Dataset records:
%%

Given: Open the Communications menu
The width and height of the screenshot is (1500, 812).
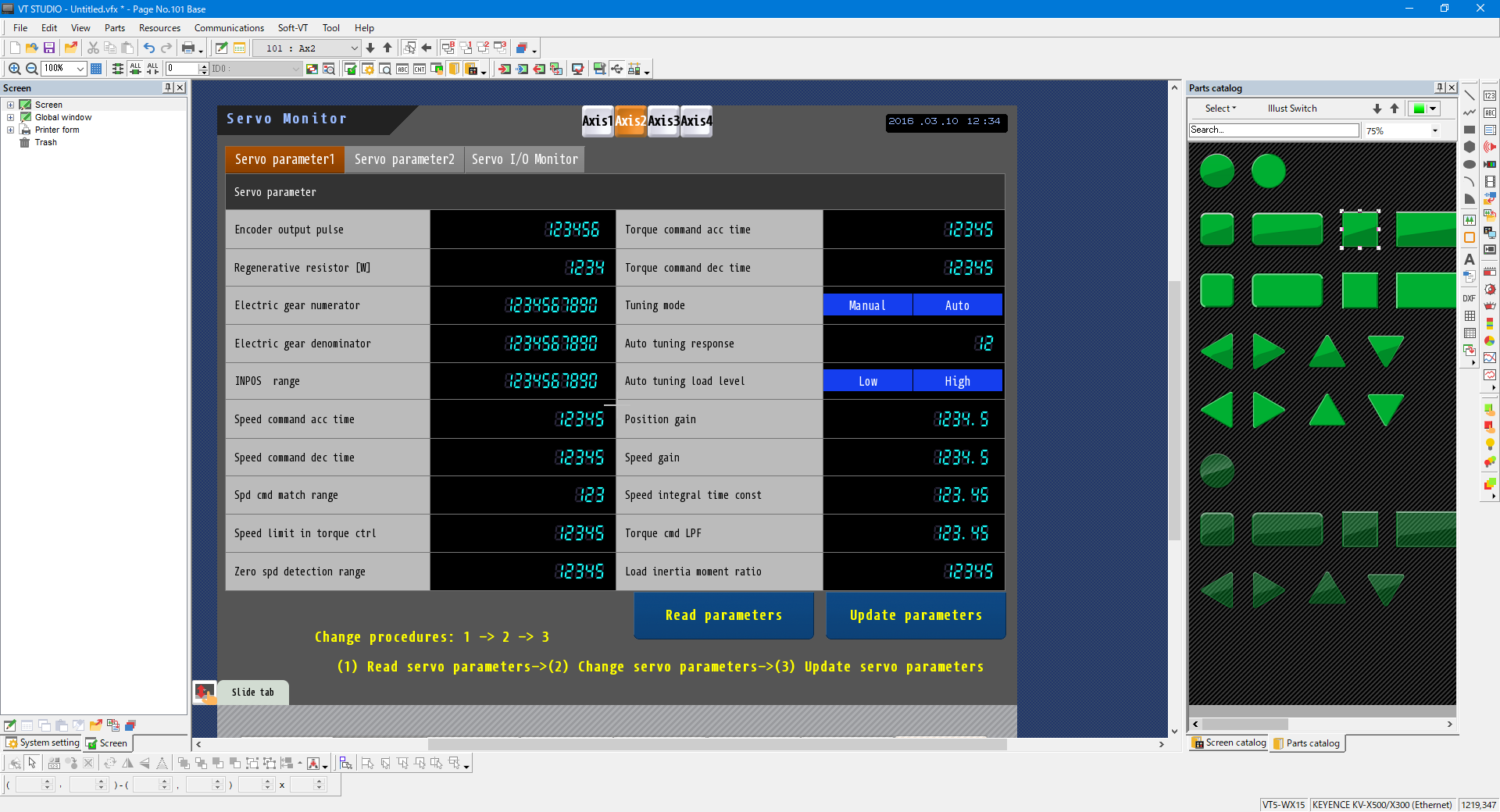Looking at the screenshot, I should [x=229, y=28].
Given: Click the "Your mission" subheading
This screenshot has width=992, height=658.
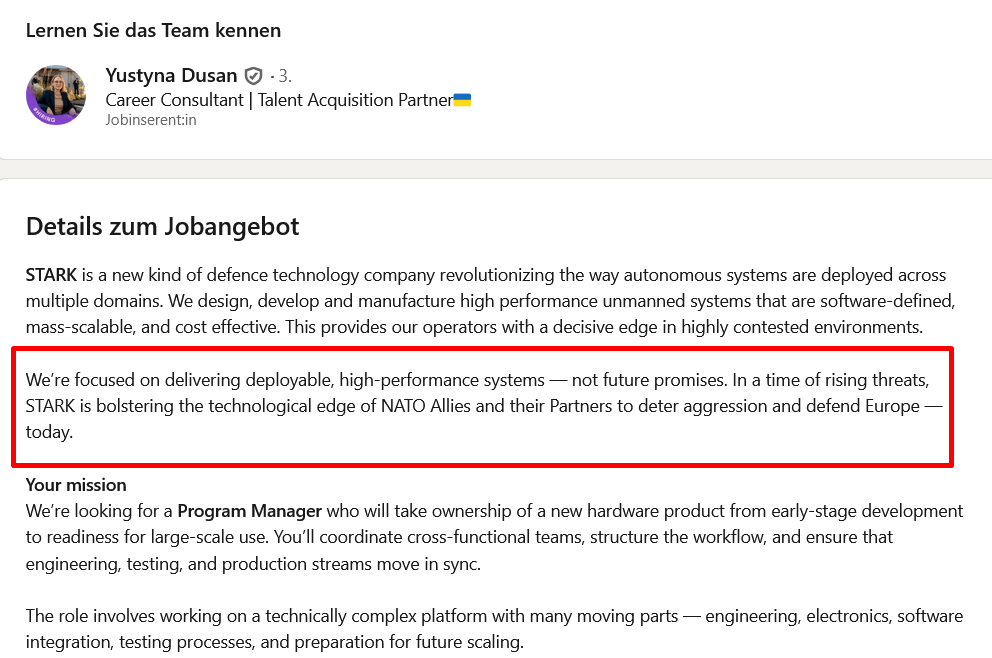Looking at the screenshot, I should click(76, 485).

%%

• What to produce:
No picture is to appear in the copy; every entry above is otherwise to be printed verbatim.

• Finished exercise:
Given: Open the Communications menu
The width and height of the screenshot is (1500, 812).
Looking at the screenshot, I should [x=229, y=28].
Given: Click the "Your mission" subheading
This screenshot has width=992, height=658.
Looking at the screenshot, I should click(76, 485).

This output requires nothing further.